The first five limericks that are *not terrible* get a seat. You can hit reply to this email to submit your entry.

Thanks, too, to our other partners in what’s sure to be a fun night: Square 1 Bank, Rosebud Communications, and NextWorld Capital.

Top News in the A.M.

Controversial FCC Chair Ajit Pai has finally done something that everyone can agree on: ensure that cell phones will continue to be prohibited during airline flights.

Stripe’s Patrick Collison Says No to an IPO Any Time Soon

You can imagine that Stripe CEO Patrick Collison is asked a lot about whether his San Francisco-based payments company plans to go public any time soon. Last year, the seven-year-old company raised $150 million in a deal co-led by General Catalyst Partners and CapitalG that valued the startup at $9.2 billion, almost double the valuation it was assigned in 2015.

Altogether, it has raised $440 million, shows Crunchbase.

Still, don’t expect an IPO any time soon, Collison stated very explicitly at the Launch conference in San Francisco on Friday. While industry observers like to note the sustained and seemingly unstoppable success of gun-slinging Amazon, which went public in 1997, just three years after its founding, Collison argued that it was harder for Amazon at the outset than many seem to recall.

“If you look at the Amazon daily history [as a public company], they had an incredibly turbulent time for their first couple of years,” he told interviewer and Launch founder Jason Calacanis. “Now in 2017 . . . it all looks great.
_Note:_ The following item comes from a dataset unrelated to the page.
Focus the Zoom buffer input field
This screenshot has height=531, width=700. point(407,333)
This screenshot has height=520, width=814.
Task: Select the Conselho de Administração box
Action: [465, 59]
But they had a tough time at the beginning and I think this is a broader structural challenge across the industry.”

Of course, the point — that it’s far harder to take risks as a public company — has been endlessly argued for and against in recent years, by both people who think staying private as long as possible makes sense as long as capital is available, and those who argue that going public provides companies with cash to do things like acquire other companies.

It’s an argument that Collison preemptively argued, in fact, saying Friday that, “Being a public company certainly doesn’t stop you from taking a really long-term time horizon, but it does make it more difficult.”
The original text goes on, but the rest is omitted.